Pero debería inquietarnos que haya llegado a hacerse una lectura de la política por parte de muchos como una deleitosa retención del poder como fin en sí mismo y como arma arrojadiza contra el adversario. Lo importante no es lo que se haga con ese poder. Lo importante es que no lo tengan los otros.

¿Cabe imaginar un caldo de cultivo más propicio para la legitimación del despotismo que esta concepción del gobierno como una anulación sañosa del enemigo? Lo más fascinante del fenómeno Perro Sanxe es que no existen muchos precedentes en los que el ejercicio arbitrario del poder haya gozado de tal nivel de admiración y glorificación por parte de tantos y tantos siervos voluntarios. 

Sánchez supo leer el signo de los tiempos de la política agonista y la fecundidad electoral de la moral del resentimiento, mientras su rival invocaba un suelo moral para la concordia tiempo ha extinto. 

El PSOE no se tapa la nariz para perpetuarse en el poder. El PSOE ha fiado su desempeño político al esquema antagónico de que un exterrorista es preferible a un derechista. Y ha llegado a creerlo realmente. Y gran parte de sus bases, también. Las líneas rojas se pueden cruzar si se las entiende como la línea de meta de una carrera que se le gana al enemigo.

Por eso puede operar con tal desfachatez desinhibida mientras impone al otro un baremo que no rige para él. La celebración acrítica de las artimañas del PSOE para salirse con la suya no se explica sin la derroición moral que reina entre sus simpatizantes, a los que lleva años aculturizando en el sectarismo mediante una política de subversión moral de la sociedad.

Nuestra política no se entiende sin contemplar su dimensión ética.
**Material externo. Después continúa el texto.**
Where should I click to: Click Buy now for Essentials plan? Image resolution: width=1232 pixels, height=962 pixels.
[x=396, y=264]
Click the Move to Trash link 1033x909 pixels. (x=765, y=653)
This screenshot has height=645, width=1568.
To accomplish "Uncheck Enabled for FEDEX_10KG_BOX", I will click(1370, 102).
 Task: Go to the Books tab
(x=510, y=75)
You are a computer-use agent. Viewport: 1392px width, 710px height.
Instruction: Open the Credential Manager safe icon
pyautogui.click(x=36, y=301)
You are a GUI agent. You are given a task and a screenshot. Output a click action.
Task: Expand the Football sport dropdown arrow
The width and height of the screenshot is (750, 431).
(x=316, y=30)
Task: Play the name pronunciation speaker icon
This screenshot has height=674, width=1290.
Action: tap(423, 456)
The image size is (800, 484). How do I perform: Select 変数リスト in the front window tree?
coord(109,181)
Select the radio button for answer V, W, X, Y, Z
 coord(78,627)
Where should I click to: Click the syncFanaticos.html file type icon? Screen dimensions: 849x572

Y si en España gobierna Perro Sanxe es, sencillamente, porque impera una moral perruna.

No hay mejor síntesis gráfica del sanchismo que aquella dilatada carcajada proterva proferida por el presidente desde la tribuna de oradores en el pleno de investidura. El problema es que esta sonora perversión encontró su eco en los aplausos de la feligresía que llama "dictadura" a gobernar sin contrapesos en Hispanoamérica, pero que le dice "putoamismo" a la práctica análoga en España.